═══ Given records ═══
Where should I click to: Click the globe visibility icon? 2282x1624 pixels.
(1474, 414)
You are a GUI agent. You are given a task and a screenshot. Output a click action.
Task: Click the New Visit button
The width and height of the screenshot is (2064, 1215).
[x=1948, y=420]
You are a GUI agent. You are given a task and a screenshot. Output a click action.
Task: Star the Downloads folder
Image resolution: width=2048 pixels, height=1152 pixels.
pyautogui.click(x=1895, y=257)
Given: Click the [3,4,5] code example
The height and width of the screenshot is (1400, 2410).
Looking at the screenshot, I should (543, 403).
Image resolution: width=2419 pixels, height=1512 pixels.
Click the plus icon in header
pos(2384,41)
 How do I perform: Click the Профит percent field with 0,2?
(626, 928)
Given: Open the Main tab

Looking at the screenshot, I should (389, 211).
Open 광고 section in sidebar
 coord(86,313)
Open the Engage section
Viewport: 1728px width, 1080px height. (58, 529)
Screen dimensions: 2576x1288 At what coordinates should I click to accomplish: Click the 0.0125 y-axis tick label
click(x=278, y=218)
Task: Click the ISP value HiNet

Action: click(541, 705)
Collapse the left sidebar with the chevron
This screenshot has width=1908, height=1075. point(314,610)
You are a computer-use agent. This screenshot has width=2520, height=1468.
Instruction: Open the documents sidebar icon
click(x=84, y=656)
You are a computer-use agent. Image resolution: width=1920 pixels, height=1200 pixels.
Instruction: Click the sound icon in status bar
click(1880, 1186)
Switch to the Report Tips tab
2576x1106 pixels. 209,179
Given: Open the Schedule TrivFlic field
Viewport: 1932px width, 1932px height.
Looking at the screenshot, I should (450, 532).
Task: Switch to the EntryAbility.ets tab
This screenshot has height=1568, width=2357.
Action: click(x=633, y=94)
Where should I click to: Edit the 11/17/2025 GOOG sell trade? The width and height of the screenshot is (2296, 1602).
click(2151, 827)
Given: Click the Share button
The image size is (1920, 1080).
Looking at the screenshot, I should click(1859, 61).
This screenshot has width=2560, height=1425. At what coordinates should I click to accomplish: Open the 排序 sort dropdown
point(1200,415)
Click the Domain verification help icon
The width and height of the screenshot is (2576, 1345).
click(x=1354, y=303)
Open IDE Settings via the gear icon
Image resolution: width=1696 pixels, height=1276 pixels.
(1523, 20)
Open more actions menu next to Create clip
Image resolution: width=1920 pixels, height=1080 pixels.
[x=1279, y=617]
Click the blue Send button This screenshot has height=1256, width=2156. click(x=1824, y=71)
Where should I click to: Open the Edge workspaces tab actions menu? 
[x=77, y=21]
═══
* _Work item_: Where does "button" appear in the records above? Copy each line that holds it.

* _Final answer_:
Task: Click the New Visit button
Given: Click the Share button
Click the blue Send button This screenshot has height=1256, width=2156. click(x=1824, y=71)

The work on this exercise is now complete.